En vrai leader qui écoute le silence assourdissant de son peuple végétant dans les bas-fonds de la pauvreté extrême, Thierno Alassane Sall entreprit d’apporter des réponses.
Problématique : qu’est ce qui explique l’agonie économique dans laquelle le Sénégal se trouve ? Pour apporter une réponse à cette question, TAS pose un regard sur lucide sur notre mode de gouverne. De son diagnostic est apparu que des erreurs stratégiques et des comportements de prédations nous ont conduits dans cette situation.
TAS s’étonne avec des punchlines .. de next level : extraits:
Comment l’Etat peut-il donner 18 hectares à Cheikh Amar et racheter les mêmes terres à 300.000F par m2 (p. 167)? Cette somme permettrait de rehausser le plateau technique de nos hôpitaux.
Comment Frank Timis peut-il vendre une partie de ses droits mal acquis à 245 milliards (selon le cours) et des royalties de 1% de la production journalière pendant 45ans (p. 395) ?  Soit de quoi construire un hôpital dans chaque département et drainer l’eau de pluie vers les terres arables pour une autosuffisance effective… pour donner de l’emploi à tous les jeunes.
Comment la concession d’Orange France a pu être reconduite dans ses termes de 1997, par Macky Sall en 2017 (p.189) ; alors que Orange France devait créer un environnement permettant à des startups sénégalaise de se développer (une silicone valley à la sénégalaise quoi !)

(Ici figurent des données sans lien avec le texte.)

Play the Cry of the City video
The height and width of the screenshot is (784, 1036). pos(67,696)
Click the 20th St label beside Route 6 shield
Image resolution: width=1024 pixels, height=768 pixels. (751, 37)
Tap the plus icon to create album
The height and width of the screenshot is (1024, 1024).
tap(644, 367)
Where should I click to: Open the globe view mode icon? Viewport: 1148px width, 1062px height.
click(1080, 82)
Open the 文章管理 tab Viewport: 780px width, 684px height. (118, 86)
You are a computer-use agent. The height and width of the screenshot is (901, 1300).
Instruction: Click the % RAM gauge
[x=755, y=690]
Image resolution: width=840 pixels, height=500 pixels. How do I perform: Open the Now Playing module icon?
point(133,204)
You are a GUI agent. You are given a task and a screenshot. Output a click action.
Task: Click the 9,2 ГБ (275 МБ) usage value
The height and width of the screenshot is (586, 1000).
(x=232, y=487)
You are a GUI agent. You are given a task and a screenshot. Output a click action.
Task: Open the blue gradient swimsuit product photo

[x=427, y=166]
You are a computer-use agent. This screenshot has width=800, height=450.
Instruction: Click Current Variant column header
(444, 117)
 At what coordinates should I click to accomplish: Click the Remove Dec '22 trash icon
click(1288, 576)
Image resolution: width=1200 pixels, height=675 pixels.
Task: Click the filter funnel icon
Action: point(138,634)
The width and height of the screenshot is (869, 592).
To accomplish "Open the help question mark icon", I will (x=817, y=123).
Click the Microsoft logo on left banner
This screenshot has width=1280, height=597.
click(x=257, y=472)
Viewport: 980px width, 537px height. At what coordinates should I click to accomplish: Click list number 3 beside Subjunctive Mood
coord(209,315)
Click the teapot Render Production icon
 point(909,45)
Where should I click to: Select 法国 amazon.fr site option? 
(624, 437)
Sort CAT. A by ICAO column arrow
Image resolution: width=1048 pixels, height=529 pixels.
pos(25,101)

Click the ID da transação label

Ces quelques exemples montrent que par faute de gouvernance, le Sénégal a perdu des milliers et des milliers des milliards et surtout dans les dix derniers années. Alors on comprendre aisément pourquoi nous sommes à ce niveau de développement.
Au delà d’avoir refuser de sacrifier son pays TAS a informé la population pour la postérité. Karballah dans sa « correction » lui a rendu hommage à juste titre.